■ **WHAT TO PRODUCE**: Give, as a bare number, the count of lines below that contain "Latest".

■ **WORKING DATA**:
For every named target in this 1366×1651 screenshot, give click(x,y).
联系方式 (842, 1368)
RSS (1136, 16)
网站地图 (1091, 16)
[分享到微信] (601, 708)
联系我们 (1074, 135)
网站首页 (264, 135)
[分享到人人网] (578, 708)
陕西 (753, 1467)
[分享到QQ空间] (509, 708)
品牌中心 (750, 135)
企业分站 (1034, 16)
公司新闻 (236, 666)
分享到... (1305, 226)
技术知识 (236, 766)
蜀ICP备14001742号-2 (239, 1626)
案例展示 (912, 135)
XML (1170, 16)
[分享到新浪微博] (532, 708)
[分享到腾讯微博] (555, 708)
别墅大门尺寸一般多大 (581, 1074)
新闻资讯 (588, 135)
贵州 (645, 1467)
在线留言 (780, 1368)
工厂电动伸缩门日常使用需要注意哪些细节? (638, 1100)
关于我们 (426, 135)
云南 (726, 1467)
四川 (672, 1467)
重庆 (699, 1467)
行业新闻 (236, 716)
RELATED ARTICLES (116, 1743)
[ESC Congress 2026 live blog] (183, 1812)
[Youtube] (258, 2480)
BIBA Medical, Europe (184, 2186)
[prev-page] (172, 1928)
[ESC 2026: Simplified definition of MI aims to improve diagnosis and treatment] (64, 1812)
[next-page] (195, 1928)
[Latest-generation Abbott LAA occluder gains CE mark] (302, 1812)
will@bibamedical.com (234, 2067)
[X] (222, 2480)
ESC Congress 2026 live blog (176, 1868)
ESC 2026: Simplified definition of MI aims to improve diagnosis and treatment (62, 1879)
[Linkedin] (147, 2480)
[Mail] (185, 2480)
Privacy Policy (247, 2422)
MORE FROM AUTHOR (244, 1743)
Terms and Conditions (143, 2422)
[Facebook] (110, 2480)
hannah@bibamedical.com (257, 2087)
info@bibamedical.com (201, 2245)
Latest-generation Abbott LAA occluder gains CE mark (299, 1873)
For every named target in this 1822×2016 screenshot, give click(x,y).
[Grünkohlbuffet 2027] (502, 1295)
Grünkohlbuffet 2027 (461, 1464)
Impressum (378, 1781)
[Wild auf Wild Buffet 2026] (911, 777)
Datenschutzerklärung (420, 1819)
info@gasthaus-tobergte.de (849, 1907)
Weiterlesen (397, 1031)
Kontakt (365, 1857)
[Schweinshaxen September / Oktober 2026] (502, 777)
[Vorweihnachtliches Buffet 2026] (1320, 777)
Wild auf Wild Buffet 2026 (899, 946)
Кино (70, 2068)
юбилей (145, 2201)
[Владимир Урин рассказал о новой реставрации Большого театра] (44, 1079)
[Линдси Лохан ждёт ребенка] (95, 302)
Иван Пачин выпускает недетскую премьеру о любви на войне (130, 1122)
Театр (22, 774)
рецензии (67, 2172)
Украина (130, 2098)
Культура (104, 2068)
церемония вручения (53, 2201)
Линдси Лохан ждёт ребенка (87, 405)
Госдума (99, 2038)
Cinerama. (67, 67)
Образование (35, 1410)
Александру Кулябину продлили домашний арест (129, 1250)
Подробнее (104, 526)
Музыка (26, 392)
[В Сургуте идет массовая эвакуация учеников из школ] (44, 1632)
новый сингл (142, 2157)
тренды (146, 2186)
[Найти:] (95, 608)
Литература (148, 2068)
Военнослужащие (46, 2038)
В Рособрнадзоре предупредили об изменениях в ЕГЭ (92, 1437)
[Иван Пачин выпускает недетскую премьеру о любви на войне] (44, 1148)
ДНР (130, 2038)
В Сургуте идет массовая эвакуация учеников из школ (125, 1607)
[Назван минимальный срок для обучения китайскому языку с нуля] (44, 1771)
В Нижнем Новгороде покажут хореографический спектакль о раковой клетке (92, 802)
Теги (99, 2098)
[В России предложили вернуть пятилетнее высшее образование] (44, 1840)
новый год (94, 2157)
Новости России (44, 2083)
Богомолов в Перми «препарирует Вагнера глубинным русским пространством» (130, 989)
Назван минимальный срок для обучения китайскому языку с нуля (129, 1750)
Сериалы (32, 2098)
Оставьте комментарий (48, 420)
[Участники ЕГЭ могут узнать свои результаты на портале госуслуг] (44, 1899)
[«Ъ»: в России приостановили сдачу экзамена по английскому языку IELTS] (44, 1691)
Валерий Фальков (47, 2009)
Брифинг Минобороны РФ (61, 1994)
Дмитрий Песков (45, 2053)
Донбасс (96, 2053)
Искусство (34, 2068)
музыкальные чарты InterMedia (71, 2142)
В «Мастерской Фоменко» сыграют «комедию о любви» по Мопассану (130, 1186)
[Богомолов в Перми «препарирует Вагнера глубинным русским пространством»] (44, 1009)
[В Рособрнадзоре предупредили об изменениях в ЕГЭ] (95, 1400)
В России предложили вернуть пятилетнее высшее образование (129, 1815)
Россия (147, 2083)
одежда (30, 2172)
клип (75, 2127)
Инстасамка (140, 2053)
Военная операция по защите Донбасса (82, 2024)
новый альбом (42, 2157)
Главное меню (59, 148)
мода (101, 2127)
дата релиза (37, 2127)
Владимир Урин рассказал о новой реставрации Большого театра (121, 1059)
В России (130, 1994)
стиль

■ **SOLUTION**: 2